Ngerasa depresi atau insecurity seperti ini sering menyerang saat di usia 20-an. Ini wajar, terbuki 6 dari 10 milenial akan masuk ke fase QLC (Quarter Life Crisis). Dari lansiran Lifehack, LinkedIn melakukan survey yang menghasilkan data sebanyak 75% anak milenial umur 25-33 tahun, mengakui pernah diserang QLC. Kebanyakan dari mereka merasakan QLC menyerang dirinya di usia 27 tahun.

Apa sih Quarter Life Crisis itu?
Momen atau Fase di mana seseorang mulai merasa depresi, insecure, bahkan ga tahu tujuan hidupnya sendiri alias antah berantah. Jika kamu terlalu memikirkan itu yang ada malah akan bikin kamu semakin gak terarah dan terpuruk, karena pikiran kamu terus di tekan buat nentuin tujuan hidup.
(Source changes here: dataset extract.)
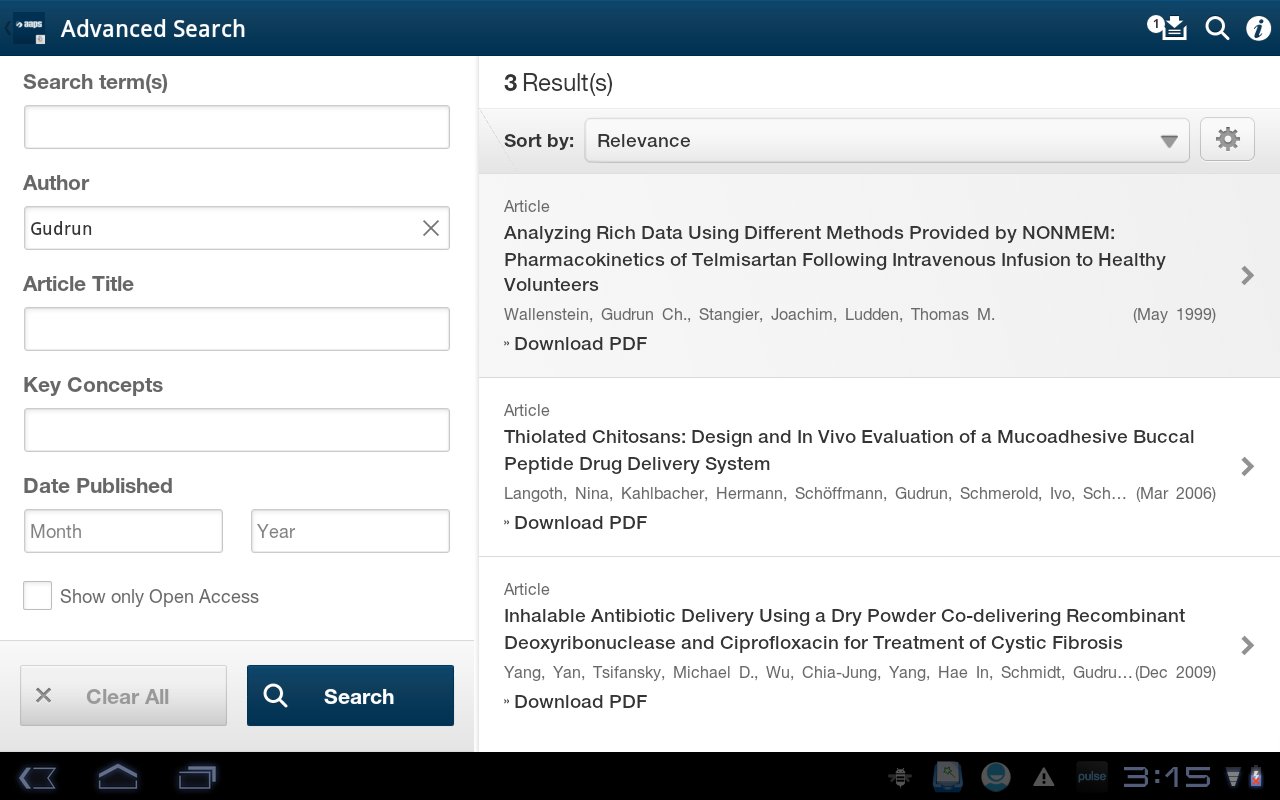This screenshot has width=1280, height=800.
Task: Tap the magnifier search icon in header
Action: (x=1217, y=28)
Belum lagi muncul pertanyaan skripsi kamu sudah sampai mana, bahkan tekanan dari orang sekitar juga bisa memicu QLC, misalnya "Udah umur 25 kok belum nikah?", "Kapan kamu punya rumah sendiri kayak dia?". Nah, agar kamu tidak semakin tertekan, kamu bisa melawan QLC dengan santuy. Yuk, ikuti tips berikut ini:

Gali Potensi Diri

Kalau kamu merasa "Kok di kantor aku flat kayak gini aja, ya?", berarti apa yang selama ini telah kamu geluti belum sesuai dengan passion kamu. Terkadang kita nggak sadar sebetulnya ada punya potensi lebih di dalam diri kita. Nah, coba deh digali dulu passion nya, karena kalau kamu kerja sesuai passion kamu, kedepannya kamu bisa serius, fokus, lebih giat dan tentunya lebih santuy dalam jalaninnya.

Nggak Membandingkan Diri dengan Orang Lain
Kalau kamu berpikir "harusnya aku begini" atau "harusnya aku begitu". Padahal dengan kamu kayak gini itu artinya kamu mau mengikuti standar hidup orang lain. Cobalah mulai tanam keyakinan dalam diri kamu, kalau apa yang orang lain raih belum tentu bahagia saat kamu mendapatkannya.

Mulai Rencanain Hidup Kamu Sendiri
Nah, setelah kamu mengetahui apa passion kamu dan percaya kepada diri kamu sendiri, kamu bisa mulai list life goal yang ingin kamu raih. Mana mesti yang diprioritaskan yaitu tujuan apa yang dapat membuat kamu lebih rileks dan bahagia. Misalnya, pas kamu masih single, tujuan utama kamu beli rumah sebelum nikah. Nah, kamu bisa mulai investasi agar bisa beli rumah. Setelah lunas atau setidaknya sudah bayar cicilan hingga 50%, kamu bisa mulai memikirkan budget pernikahan.

Nah, kalau kamu sudah punya your own journey, kamu nggak perlu pusing lagi dengan tanggapan orang lain tentang hidup kamu, karena yang terpenting kamu bisa membuat kebahagian kamu lewat tujuan yang sudah kamu tetapkan sendiri.